I thought I’d revisit this thread because it occurred to me that there could be another reason why a colony might abscond. I noticed about 15-20 dead bees on a piece of paper I used to unite some bees. While picking the paper up I got a wiff of the dead bees. Dead bees really stink after a while. That makes me think that a lot of dead bees in a hive that the bees can’t remove for some reason, could get quite smelly, giving a colony a good reason to abscond.
Dead bees: it could be a heap of drones trying to fit through a queen excluder. That’s just one example.

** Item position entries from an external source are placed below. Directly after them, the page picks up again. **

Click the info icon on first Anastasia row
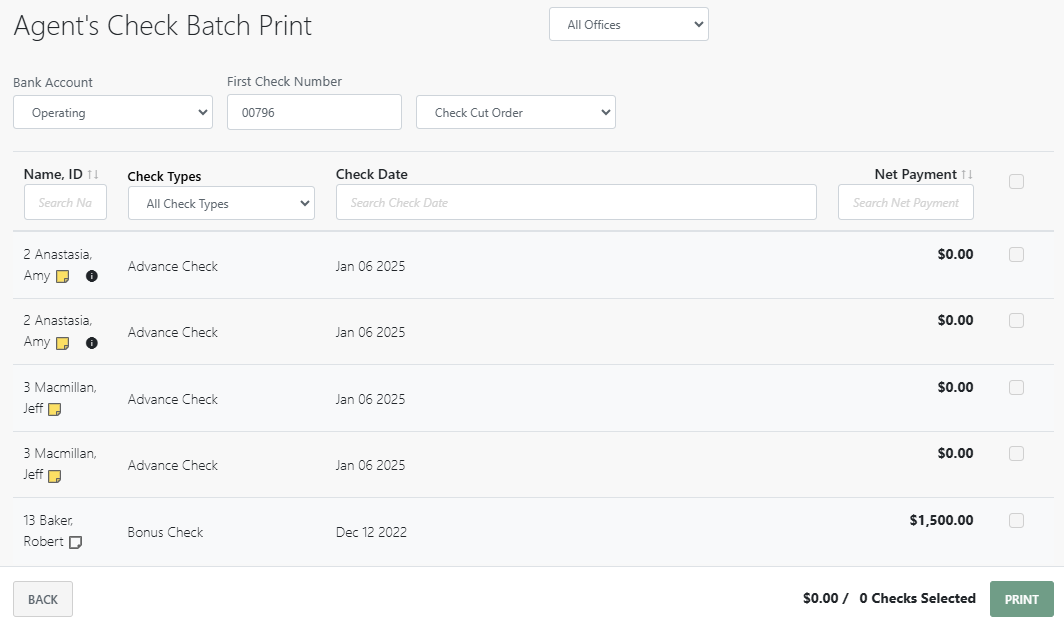 coord(92,276)
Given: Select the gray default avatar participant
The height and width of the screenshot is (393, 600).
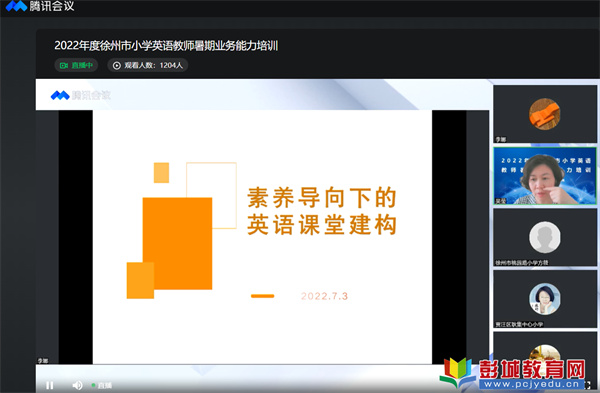Looking at the screenshot, I should tap(545, 237).
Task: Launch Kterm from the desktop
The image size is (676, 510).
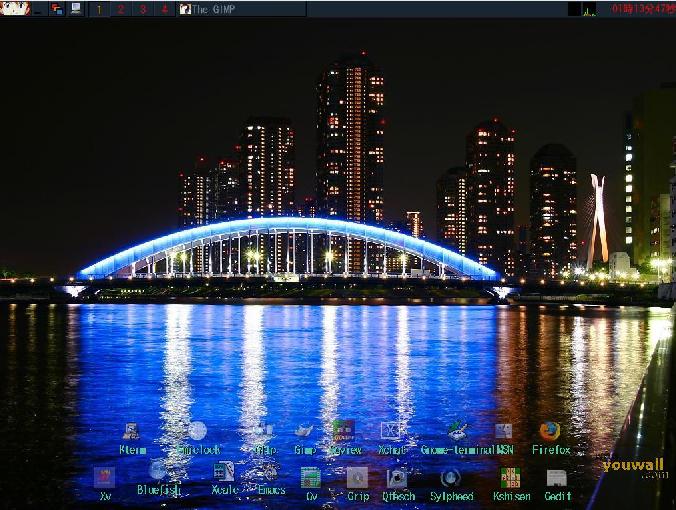Action: coord(131,432)
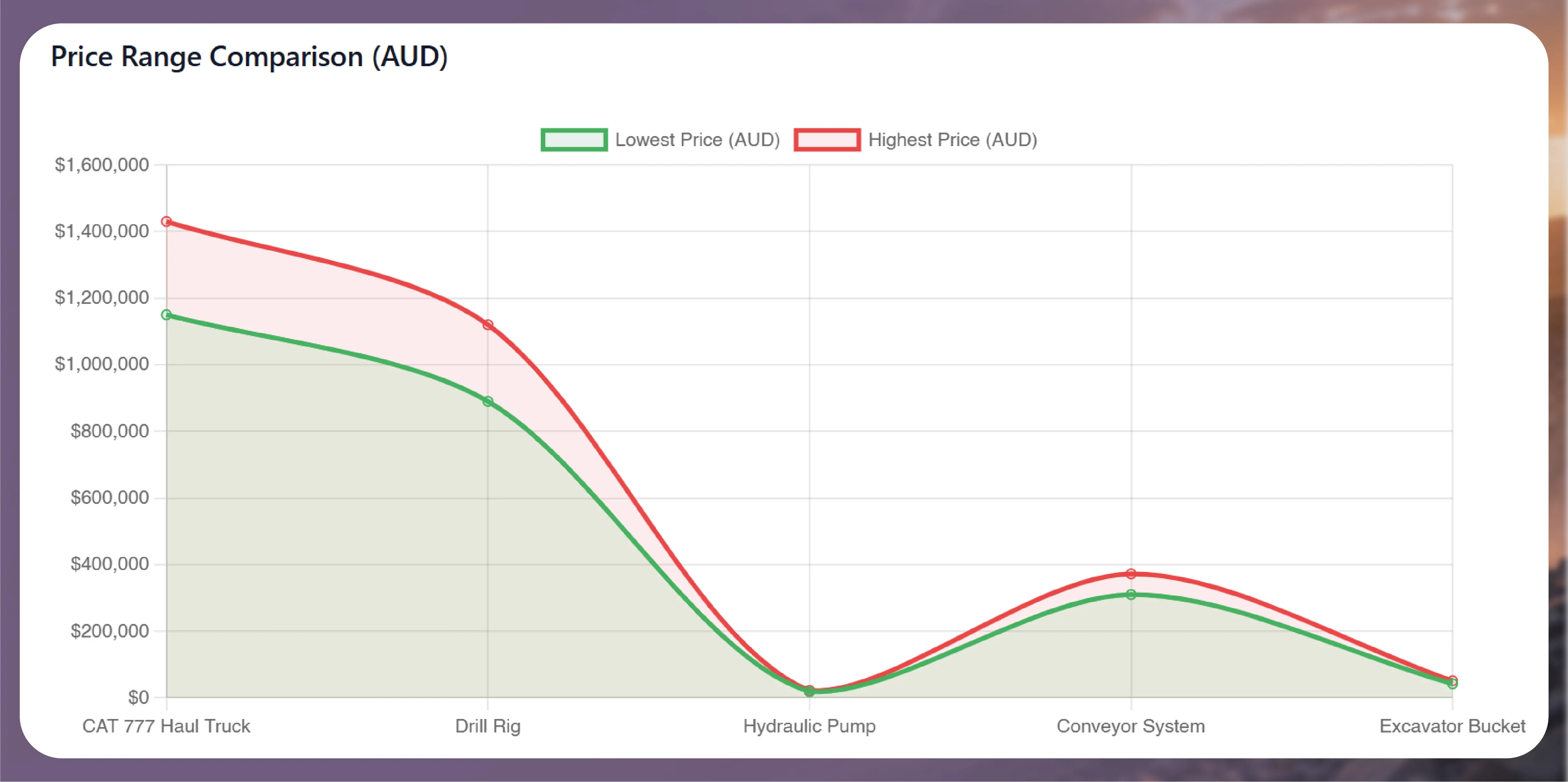Click the $800,000 y-axis label
The image size is (1568, 782).
(x=109, y=431)
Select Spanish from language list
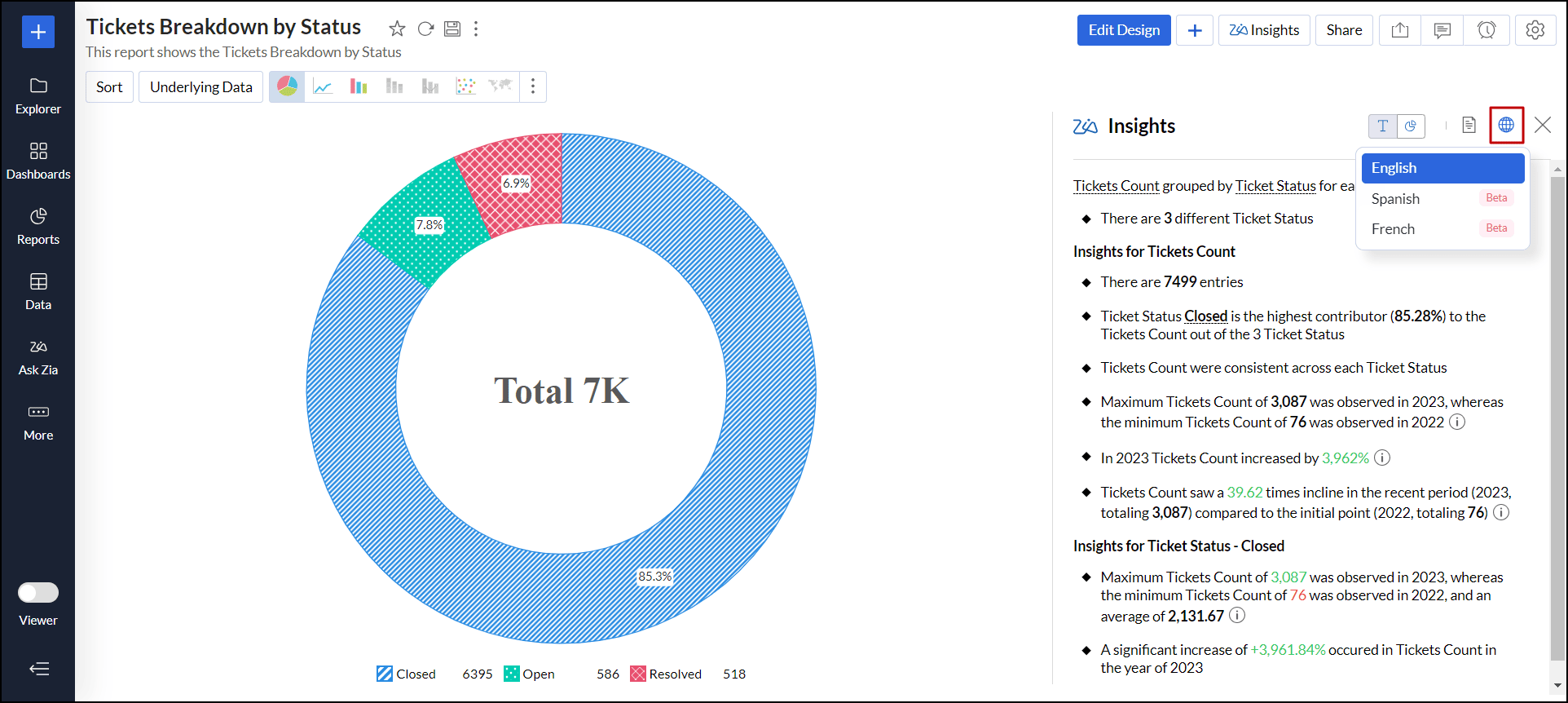This screenshot has height=703, width=1568. coord(1395,199)
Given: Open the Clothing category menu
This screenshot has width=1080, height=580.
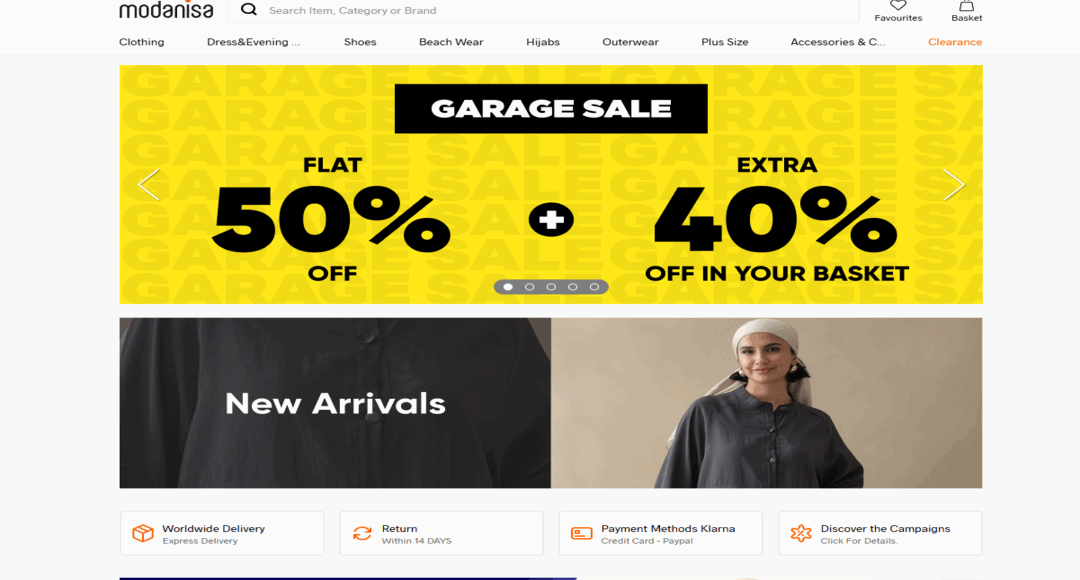Looking at the screenshot, I should [x=141, y=42].
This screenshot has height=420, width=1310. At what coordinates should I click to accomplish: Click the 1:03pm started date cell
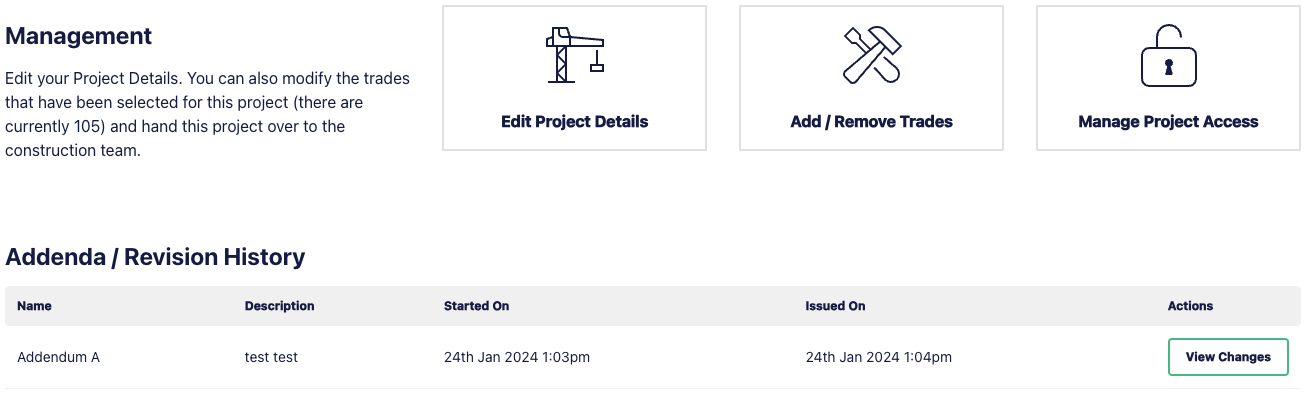click(x=517, y=357)
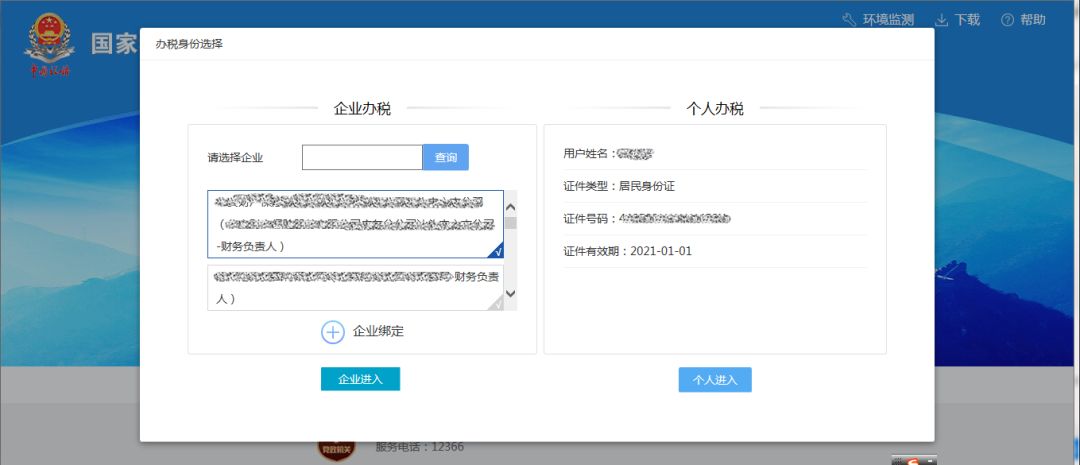
Task: Click the Sogou input method icon
Action: click(912, 461)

Sorry I haven’t been on for a while. My dog had to have surgery, my cows got out…yada yada yada. What I wanted to let you know is a swarm formed in my little dwarf plum tree. We called our friend and suddenly he was interested in helping us. We had put our abandoned hive about 2 feet below the hive. Our friend came out and opened the hive. He kind of gave the branch the swarm was on a couple of whacks and almost the whole swarm fell right in the hive. He was looking for the queen but he figured she was in the middle of the swarm. Anyway he closed it up and after a few minutes all the bees had gone in the hive. I don’t know what the names of the different sizes of hives is but there was a big one first then a smaller one which is the one the bees went in. A few nights later we closed up the entrance and took the hive over in the area of the one active we still have. We left the bigger hive under the tree. The next morning I went out there and it appears all the bees went down into the bigger hive. So I went out where the smaller one was placed and there are bees going in and out of that one too. Sorry this is such a long post but I was so excited.